Получились следующие действующие лица: Холостяк, Беременная, Артист Тигров, Вумная дама, Дама-драма, Актриса, Доктор, Барышня, Читающий рассказ «Студент», Критик, Художник, Коллежский асессор, Эмансипированная дама, Официант, Гимназист, Жена, Муж, Путешествующий, Вдова, Молодой литератор. Как видим, персонажи спектакля лишены имен и практически ни у кого нет фамилий. Следовательно, перед нами именно типы.
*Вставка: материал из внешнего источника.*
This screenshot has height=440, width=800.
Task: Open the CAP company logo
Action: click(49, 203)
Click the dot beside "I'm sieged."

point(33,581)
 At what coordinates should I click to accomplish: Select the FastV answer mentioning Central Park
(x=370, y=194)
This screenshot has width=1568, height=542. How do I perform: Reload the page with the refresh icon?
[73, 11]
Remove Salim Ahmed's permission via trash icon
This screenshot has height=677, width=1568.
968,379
В постановочном плане выделяются темы: первые несколько страниц никак не озаглавлены, будем считать это вступлением, далее следует часть под названием «О, эти женщины!», «О болезнях», «Мир театра», «О литературе», «Наблюдения», «О любви», «Афоризмы», «Семейное счастье», «О воспитании», «Философия», «Россия — страна казенная» (в этой главе значительную часть занимает рассказ-вставка «Студент»), а заключительная часть — под названием «Гастроли».
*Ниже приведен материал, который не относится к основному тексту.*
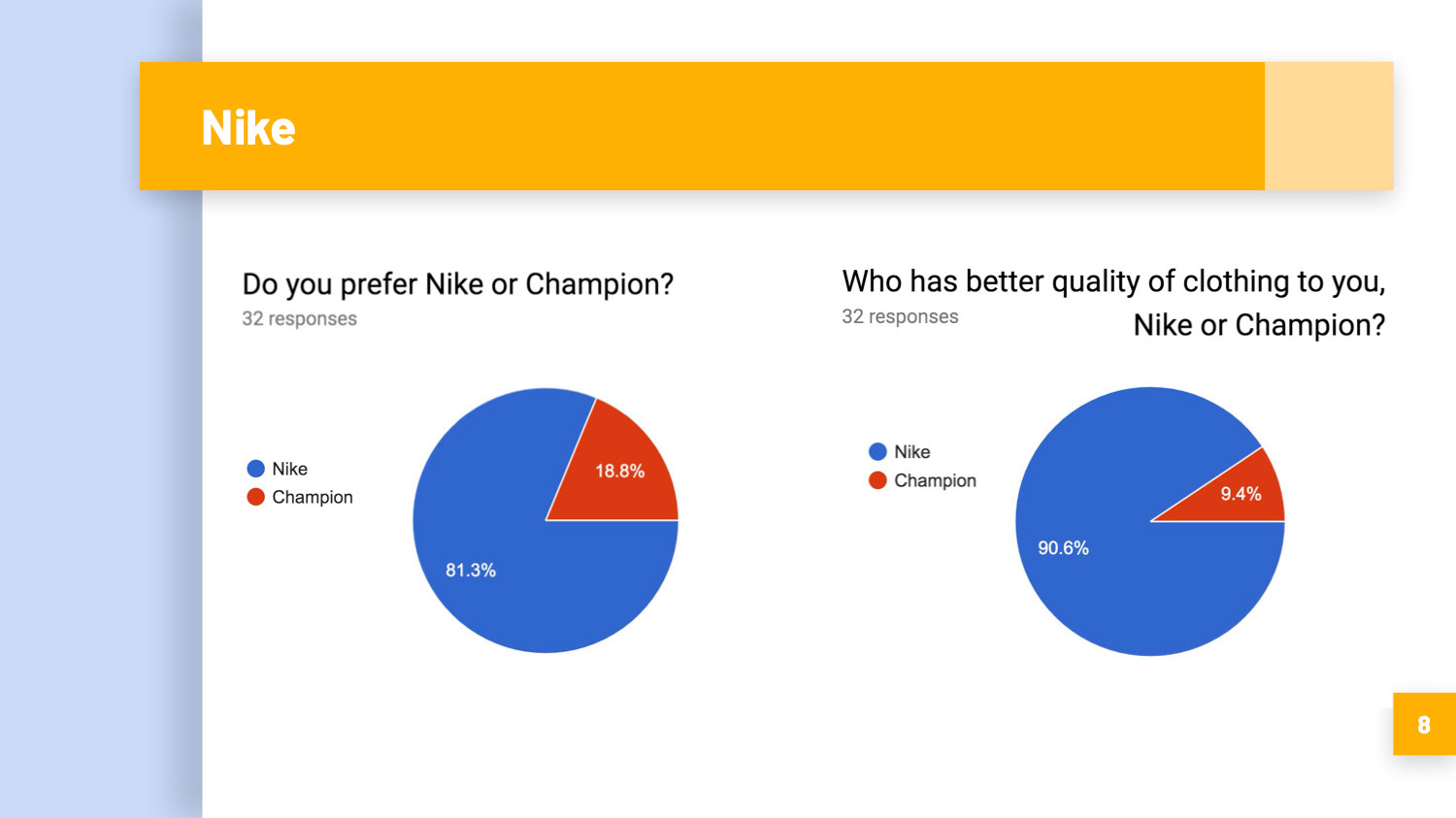Click the light blue left sidebar panel
This screenshot has height=818, width=1456.
[101, 505]
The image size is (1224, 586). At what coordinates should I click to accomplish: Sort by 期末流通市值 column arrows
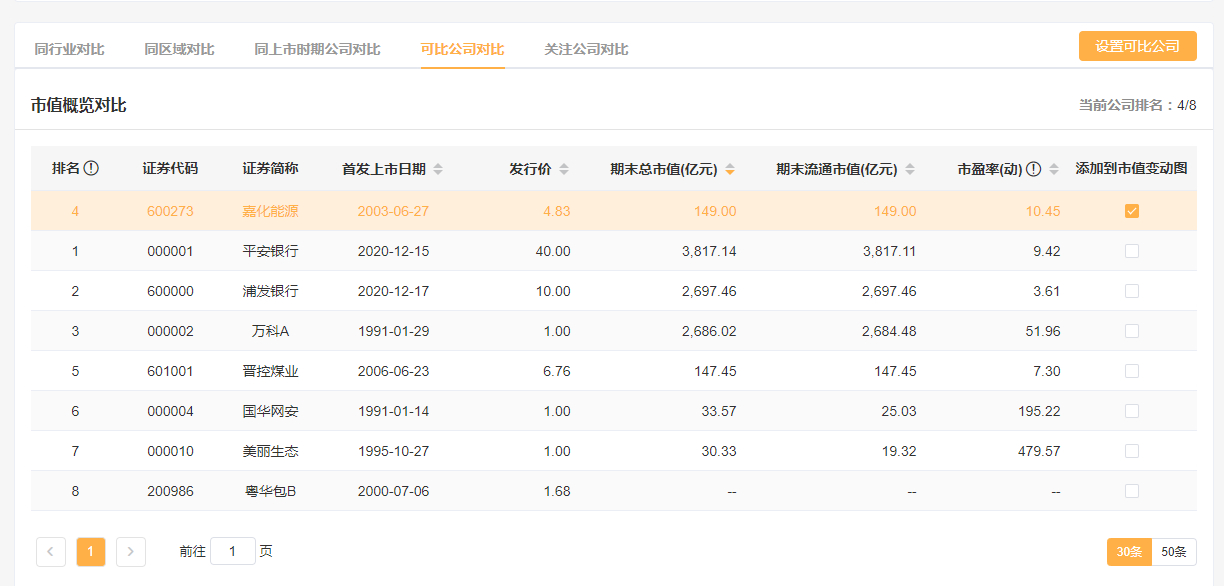[x=910, y=169]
Обычно режиссеры в наше время, не стесняясь, входят в конфликт с классическим текстом и расправляются с ними смело, но нередко это выходит грубо, нарушается эстетический, мировоззренческий и даже интеллектуальный мир автора-классика. В то время как режиссерский текст, а впоследствии и спектакль явно не дотягивают до замысла создателя произведения. В данном случае мы видим обратное. Мысли, оброненные Чеховым на страницах своего блокнота, были реконструированы в отдельный самодостаточный текст, который лег в основу постановочного плана спектакля, а затем превратился и в сам спектакль. Таким образом, режиссер ввел нас в мир чеховских героев.
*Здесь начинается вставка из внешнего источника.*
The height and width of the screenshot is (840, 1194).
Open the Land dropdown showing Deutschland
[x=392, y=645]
Подводя итоги, нужно отметить, что при чтении записных книжек известных писателей, читательское восприятие работает особенно интересно. При чтении записных книжек читатель не только узнает стиль автора-писателя, но и также воспринимает это через бытовой контекст, который зачастую снабжен адресами, счетами, примечаниями о здоровье или нездоровье — в общем, житейским бытом. При составлении режиссерской партитуры трудно этого не учитывать. Не зря история создания спектакля и текста к спектаклю (то есть режиссерского плана) имела такую интересную судьбу, описанную выше. Следовательно, особенно интересен этот вид режиссерской партитуры должен быть текстологам, так как при анализе текста режиссерской партитуры открываются новые горизонты для дальнейшего анализа.

Примечания

1. См.: http://sti.ru.

2. Там же.

3. Там же.

4. Карась А. [Без названия] // Российская газета. 2010. 7 сентября.

5. Должанский Р. Смешно до самой смерти // Коммерсант. 2010. 7 сентября.

6. Годер Д. Застольные разговоры // Время новостей. 2010. 7 сентября.

7. Заславский Г. Сложности сюжетосложения // Независимая газета. 2010. 6 сентября.